__TASK DIRECTIONS__: Each line from the one holding "Image resolution: width=936" to the last line below must be written out exactly, with no other output.

[Stored data]
::::::::::
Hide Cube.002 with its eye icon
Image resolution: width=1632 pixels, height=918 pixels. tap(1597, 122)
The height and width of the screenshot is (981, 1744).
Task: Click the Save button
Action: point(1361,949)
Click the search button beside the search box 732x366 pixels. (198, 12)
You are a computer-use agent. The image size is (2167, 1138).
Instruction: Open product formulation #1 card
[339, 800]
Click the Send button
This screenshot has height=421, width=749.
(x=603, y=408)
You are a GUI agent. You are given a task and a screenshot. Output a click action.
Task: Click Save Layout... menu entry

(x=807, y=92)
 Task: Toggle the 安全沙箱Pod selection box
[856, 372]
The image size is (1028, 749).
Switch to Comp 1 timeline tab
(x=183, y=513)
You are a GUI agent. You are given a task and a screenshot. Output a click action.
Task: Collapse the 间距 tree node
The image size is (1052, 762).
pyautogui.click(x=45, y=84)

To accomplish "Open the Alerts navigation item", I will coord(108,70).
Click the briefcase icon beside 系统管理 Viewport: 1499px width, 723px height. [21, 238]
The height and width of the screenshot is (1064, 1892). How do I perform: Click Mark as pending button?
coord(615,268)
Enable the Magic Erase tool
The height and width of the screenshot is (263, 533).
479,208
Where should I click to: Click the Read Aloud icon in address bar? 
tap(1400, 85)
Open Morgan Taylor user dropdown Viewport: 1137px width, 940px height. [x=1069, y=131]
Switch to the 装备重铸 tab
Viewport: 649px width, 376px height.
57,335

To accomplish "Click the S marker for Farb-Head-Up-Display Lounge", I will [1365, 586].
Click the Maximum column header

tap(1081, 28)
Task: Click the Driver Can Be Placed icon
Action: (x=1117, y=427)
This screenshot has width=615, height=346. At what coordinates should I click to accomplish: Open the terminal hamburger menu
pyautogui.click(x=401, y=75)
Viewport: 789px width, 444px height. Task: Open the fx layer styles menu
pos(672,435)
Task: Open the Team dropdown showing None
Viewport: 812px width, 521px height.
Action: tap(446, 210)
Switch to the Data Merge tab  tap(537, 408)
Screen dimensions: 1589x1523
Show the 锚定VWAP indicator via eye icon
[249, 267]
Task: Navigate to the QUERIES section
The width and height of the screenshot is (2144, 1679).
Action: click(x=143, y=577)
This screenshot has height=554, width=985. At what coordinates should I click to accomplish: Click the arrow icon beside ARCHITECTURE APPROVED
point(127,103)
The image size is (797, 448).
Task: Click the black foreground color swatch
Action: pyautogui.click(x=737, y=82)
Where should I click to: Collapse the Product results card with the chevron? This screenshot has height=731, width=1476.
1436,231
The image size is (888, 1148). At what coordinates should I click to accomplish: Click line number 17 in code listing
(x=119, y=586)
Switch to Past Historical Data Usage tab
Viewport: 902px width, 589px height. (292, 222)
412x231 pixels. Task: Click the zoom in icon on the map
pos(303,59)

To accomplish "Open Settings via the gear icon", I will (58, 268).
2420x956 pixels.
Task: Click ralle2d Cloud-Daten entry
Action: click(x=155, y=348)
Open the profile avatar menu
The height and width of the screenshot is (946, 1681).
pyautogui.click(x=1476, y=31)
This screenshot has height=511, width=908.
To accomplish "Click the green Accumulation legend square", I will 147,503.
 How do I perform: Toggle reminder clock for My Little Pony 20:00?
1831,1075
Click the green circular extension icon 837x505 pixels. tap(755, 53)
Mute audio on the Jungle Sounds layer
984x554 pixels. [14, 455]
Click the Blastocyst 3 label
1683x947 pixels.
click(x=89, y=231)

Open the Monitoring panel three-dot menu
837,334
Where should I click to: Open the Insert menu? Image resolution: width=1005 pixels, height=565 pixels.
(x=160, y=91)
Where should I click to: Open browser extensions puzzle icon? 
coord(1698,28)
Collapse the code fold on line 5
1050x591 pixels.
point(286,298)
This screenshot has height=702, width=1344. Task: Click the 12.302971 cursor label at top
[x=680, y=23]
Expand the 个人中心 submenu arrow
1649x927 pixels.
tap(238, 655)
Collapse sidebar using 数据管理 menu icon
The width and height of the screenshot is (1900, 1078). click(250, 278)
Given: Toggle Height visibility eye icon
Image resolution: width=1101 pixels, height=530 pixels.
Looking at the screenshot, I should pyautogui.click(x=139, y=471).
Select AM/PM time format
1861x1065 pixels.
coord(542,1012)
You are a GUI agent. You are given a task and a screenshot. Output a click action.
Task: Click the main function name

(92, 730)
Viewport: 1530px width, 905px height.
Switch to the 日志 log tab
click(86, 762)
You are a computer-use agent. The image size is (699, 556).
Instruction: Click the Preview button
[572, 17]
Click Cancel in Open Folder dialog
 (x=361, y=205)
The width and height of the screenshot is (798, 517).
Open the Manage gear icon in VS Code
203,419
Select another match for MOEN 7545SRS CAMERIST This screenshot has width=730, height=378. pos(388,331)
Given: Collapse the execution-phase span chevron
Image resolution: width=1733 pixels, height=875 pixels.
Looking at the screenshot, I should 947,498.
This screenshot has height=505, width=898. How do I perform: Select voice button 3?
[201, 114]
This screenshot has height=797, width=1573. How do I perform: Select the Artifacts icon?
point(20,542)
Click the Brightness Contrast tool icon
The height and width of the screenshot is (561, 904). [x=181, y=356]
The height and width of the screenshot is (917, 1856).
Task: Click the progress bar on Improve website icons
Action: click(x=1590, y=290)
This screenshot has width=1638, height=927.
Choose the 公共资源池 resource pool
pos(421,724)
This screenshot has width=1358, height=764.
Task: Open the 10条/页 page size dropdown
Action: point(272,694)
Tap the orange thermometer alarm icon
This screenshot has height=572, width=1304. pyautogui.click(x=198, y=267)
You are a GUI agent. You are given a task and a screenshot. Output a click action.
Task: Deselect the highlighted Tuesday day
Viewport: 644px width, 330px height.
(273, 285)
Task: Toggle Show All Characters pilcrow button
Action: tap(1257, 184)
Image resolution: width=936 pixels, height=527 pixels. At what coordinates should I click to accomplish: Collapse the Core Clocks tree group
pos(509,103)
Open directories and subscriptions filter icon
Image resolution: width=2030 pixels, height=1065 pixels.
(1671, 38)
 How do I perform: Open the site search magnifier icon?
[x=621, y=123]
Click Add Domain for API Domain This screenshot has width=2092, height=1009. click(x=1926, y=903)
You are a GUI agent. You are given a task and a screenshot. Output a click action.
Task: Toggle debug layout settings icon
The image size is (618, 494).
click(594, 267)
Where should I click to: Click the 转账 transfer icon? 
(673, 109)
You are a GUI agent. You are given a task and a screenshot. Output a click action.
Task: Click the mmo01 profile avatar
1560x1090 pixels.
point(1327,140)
::::::::::
__YOUR RESPONSE__:
Image resolution: width=936 pixels, height=527 pixels. At what coordinates should I click to accomplish: Collapse the Core Clocks tree group
pos(509,103)
Open directories and subscriptions filter icon
Image resolution: width=2030 pixels, height=1065 pixels.
(1671, 38)
 How do I perform: Open the site search magnifier icon?
[x=621, y=123]
Click Add Domain for API Domain This screenshot has width=2092, height=1009. click(x=1926, y=903)
You are a GUI agent. You are given a task and a screenshot. Output a click action.
Task: Toggle debug layout settings icon
The image size is (618, 494).
click(594, 267)
Where should I click to: Click the 转账 transfer icon? 
(673, 109)
You are a GUI agent. You are given a task and a screenshot. Output a click action.
Task: Click the mmo01 profile avatar
1560x1090 pixels.
point(1327,140)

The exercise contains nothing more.